Conventional spring-loaded relief valves rely on the spring compression setting to maintain seat tightness against system pressure. Backpressure on the discharge side adds to the spring load — when discharge pressure exceeds approximately 50% of set pressure, the spring becomes over-compressed and the valve may not reseat properly. In such cases, bellows-sealed valves isolate the spring mechanism from discharge pressure, allowing reliable operation with up to 100% of set pressure as backpressure. However, the 2025 API 520 edition requires bellows leak testing before installation when the bellows will experience more than 1000 pressure cycles per year, because cyclic fatigue remains the primary bellows failure mode. Temperature limits for elastomeric bellows typically cap at 200°C, requiring metal bellows constructions for high-temperature applications — metal bellows introduce their own failure mode in cyclic thermal service due to hysteresis and reduced fatigue life near 550°C. Process engineers specifying relief for jacketed reactor vessels must calculate the net available opening area accounting for friction loss in the jacket circuit, as undersized jacket relief nozzles have caused jacket rupture in polymerization reactors. [S5]
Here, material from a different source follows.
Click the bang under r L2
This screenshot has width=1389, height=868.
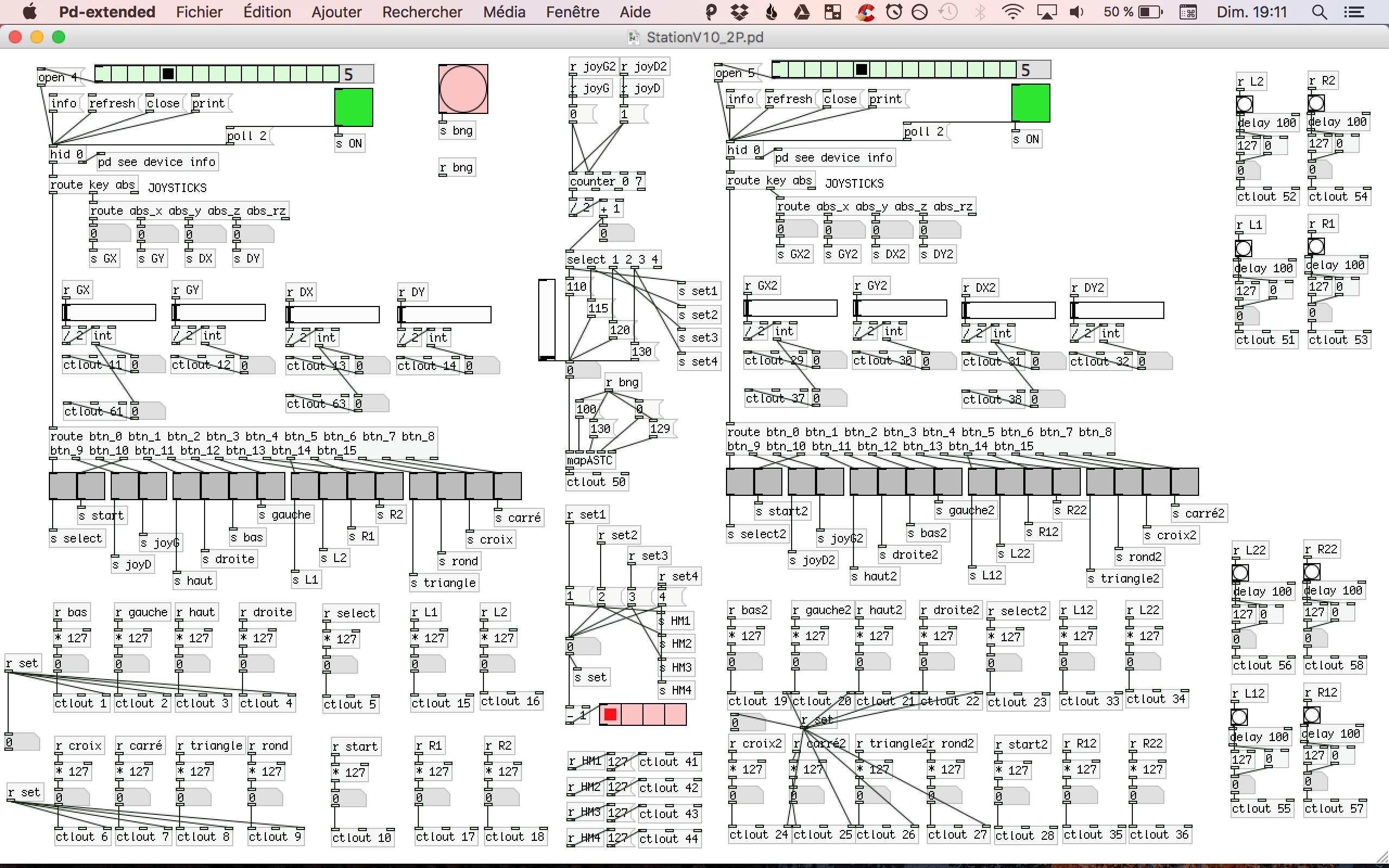1244,105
Failure Modes and Inspection Triggers
The most common relief valve failures in refinery service are seat leakage after overpressure event (often caused by debris impingement on the soft seat, requiring lapping or seat replacement), set pressure drift due to spring corrosion or fatigue (detected by pneumatic lift test per API 527), bellows rupture in sour water service (hydrogen sulfide stress cracking per NACE MR0175 requires Inconel 625 or Alloy C-276 bellows material), and capacity degradation from inlet piping runs exceeding 3 pipe diameters of straight-run equivalent length — each elbow and tee fitting adds equivalent length that throttles the effective capacity. A 2024 inspection review across 12 US Gulf Coast refineries found that 23% of relief valves had not been tested within the 5-year interval mandated by API 510, and 8% had inlet piping runs exceeding the API 520 maximum of 1.5 m with more than 3 equivalent diameters of fittings — a condition that can reduce rated capacity by 15-25%. Process engineers should verify that relief valve nameplate data matches current process conditions after any turnaround modification that changes operating pressure or temperature, because orifice capacity scales with the square root of absolute pressure and linear with temperature-dependent fluid properties. [S6]
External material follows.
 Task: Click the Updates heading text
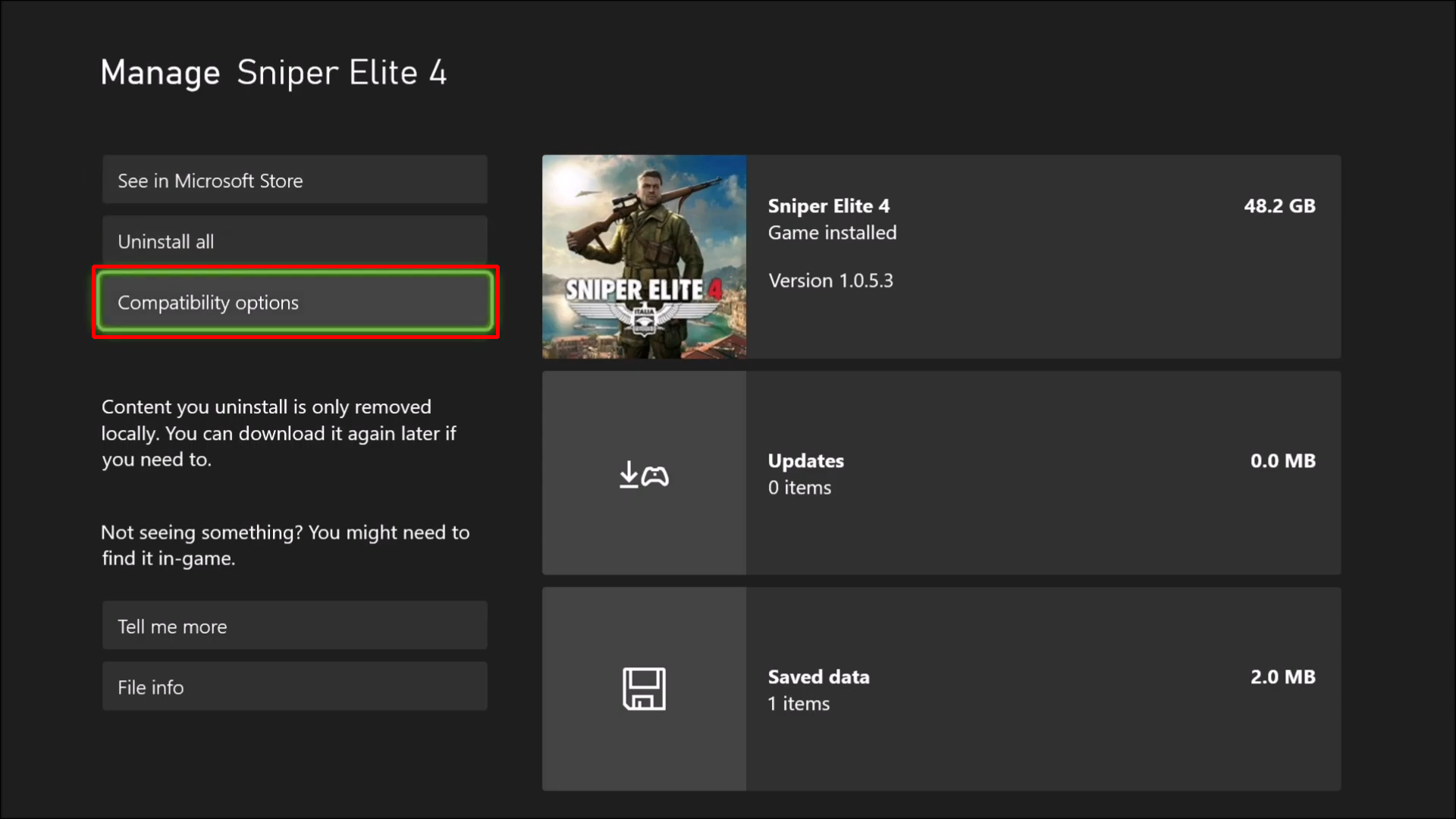tap(805, 461)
Sourcing and Standards Framework

API 520 Part 1 and Part 2 must be used in conjunction with API 526 (flanged steel pressure relief valves), API 527 (seat tightness), API 2000 (tank venting), ISO 4126 series (safety valves), and PED 2014/68/EU for European installations. The valve manufacturer must provide certified flow curves demonstrating capacity at rated conditions — these curves are derived from flow bench testing per API 527 and must be available as submittals for project turnover documentation. For OEM supply, the 2024 revision of API 526 introduced additional orifice designations for high-capacity applications, and engineers specifying relief should confirm that the selected manufacturer holds API 6A monogram certification for pressure-containing components. Material certification to EN 10204 3.1 must accompany all body and Bonnet materials for sour gas applications to verify chemistry and heat number traceability. For offshore platforms subject to USCG or IMO regulations, the SOLAS Chapter II-2 requirements for overpressure protection on fired equipment impose additional testing frequency and documentation requirements beyond API 510. [S1]
The next trackable signal for this topic will be the 2026 API Committee ballot on API 520 Part 1 Amendment 3, expected in Q3 2026, which proposes revised coefficients for supercritical CO2 service in carbon capture applications — a service not currently addressed in the main 2025 edition body text.